* _Texte fourni_
Parfois, les demandeurs qui souhaitent remplacer leurs cartes essaient également de contourner le système en demandant une nouvelle carte ou en s’inscrivant pour une nouvelle carte sous un nom différent au lieu de signaler une carte perdue. Tout cela, dit-il, ralentit le processus.
Jusqu’à présent, le bureau d’enregistrement a délivré 4 millions de cartes d’identité au total, selon Charles. D’après les estimations de 2021 de l’Institut haïtien de statistique et d’informatique, cela ne représente qu’environ 54 % des personnes éligibles à une carte d’identité (de plus de 18 ans) en Haïti.
Charles dit qu’ils travaillent pour améliorer le système et s’assurer que toute personne majeure ait une carte d’identité. « Nous avons mis des numéros disponibles sur WhatsApp, » dit-il, « où la personne peut envoyer la déclaration de perte de produit à la police pour faciliter le travail. »
En mars 2023, le gouvernement a mis en place une plateforme de demande de documents d’identité en ligne — Delidoc — pour accélérer le processus de demande de documents officiels.

* _Données fournies_
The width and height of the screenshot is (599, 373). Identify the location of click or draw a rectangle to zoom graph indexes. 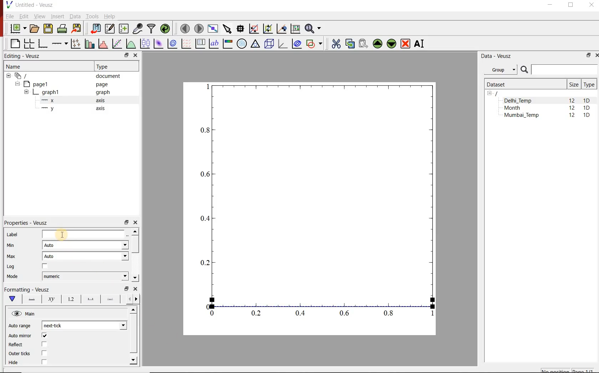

* _Défi_
Pouvez-vous poursuivre le texte sur la délivrance des cartes d'identité en Haïti à partir de sa dernière phrase ? Les lignes ne servent pas ici.

* _Résultat_
Aline, qui préfère utiliser son prénom par peur ou être identifiée, a utilisé la plateforme Delidoc, qui, selon elle, est un grand pas vers la lutte contre le marché noir. En avril, elle a pris un rendez-vous biométrique et on lui a dit que son passeport serait prêt en juin. Bien qu’elle soit allée au rendez-vous biométrique, elle avait besoin du passeport plus rapidement.
« Quelqu’un m’a référé une autre personne pour que je puisse l’avoir dans 15 jours, alors j’ai payé 10 000 gourdes [71 dollars] pour cela, » dit-elle.
Rezo Fanm Kapab Dayiti (Refkad), un réseau de plus de 30 organisations promouvant l’égalité et la protection des femmes et des filles, tente d’aider ceux qui ont perdu leurs cartes d’identité et autres documents importants en partageant ces informations via leur groupe Facebook. Bien que l’organisation existe depuis 2011, elle a commencé à partager ces informations sur sa plateforme il y a plus d’un an. Nadine Anilus, coordinatrice du réseau de l’organisation, explique qu’ils collaborent avec les commissariats de police et les chauffeurs de transports en commun pour récupérer les documents perdus, notamment les cartes d’identité.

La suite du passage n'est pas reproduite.